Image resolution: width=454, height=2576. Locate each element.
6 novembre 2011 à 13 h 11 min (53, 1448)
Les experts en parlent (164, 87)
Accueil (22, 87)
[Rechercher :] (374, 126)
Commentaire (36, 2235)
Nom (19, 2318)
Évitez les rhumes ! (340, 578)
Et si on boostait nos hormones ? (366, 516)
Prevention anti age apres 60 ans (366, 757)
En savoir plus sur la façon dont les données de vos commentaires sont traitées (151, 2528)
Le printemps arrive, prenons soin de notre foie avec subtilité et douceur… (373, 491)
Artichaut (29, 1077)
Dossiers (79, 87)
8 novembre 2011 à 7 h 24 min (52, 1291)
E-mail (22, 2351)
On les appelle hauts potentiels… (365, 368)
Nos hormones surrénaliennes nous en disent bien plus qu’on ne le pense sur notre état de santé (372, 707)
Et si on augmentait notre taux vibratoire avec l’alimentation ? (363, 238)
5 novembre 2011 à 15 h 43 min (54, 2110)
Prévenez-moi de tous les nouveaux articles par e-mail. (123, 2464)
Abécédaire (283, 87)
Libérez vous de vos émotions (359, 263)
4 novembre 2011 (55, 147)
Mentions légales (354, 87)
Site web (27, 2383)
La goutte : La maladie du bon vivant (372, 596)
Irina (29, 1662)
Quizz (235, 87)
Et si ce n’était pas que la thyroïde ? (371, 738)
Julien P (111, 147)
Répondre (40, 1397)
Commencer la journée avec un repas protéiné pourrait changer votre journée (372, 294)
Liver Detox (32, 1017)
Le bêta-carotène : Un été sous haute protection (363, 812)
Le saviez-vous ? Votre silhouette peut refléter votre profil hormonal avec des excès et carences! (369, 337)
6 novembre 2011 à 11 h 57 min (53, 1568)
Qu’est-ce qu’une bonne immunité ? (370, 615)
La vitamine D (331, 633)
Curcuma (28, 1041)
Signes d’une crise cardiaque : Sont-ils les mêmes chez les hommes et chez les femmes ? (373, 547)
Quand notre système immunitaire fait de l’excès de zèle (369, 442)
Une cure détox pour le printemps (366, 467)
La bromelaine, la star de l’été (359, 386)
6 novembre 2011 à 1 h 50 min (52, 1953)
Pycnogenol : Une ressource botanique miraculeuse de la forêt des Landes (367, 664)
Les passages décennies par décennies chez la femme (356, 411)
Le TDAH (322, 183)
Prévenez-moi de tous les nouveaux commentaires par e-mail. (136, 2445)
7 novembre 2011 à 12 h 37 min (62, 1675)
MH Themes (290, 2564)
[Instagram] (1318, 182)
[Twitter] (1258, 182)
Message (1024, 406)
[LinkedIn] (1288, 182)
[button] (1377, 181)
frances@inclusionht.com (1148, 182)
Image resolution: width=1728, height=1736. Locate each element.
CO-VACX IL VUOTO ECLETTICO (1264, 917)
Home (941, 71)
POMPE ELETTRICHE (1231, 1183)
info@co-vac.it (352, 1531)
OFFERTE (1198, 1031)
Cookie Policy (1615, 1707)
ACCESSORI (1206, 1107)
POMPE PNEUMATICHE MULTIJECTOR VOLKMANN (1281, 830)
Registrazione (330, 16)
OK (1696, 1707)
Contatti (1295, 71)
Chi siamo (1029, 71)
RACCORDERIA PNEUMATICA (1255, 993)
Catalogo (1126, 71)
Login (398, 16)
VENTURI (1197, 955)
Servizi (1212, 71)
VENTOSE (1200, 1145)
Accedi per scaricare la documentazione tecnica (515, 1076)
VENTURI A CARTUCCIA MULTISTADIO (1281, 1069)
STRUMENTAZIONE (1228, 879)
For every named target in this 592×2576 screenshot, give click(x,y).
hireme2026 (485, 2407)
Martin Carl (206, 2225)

========================

• EXERCISE
Scan the material above for lines that contain the string "element", and copy each such line.

• WRITTEN ANSWER
Image resolution: width=454, height=2576. Locate each element.
Image resolution: width=1728, height=1736. Locate each element.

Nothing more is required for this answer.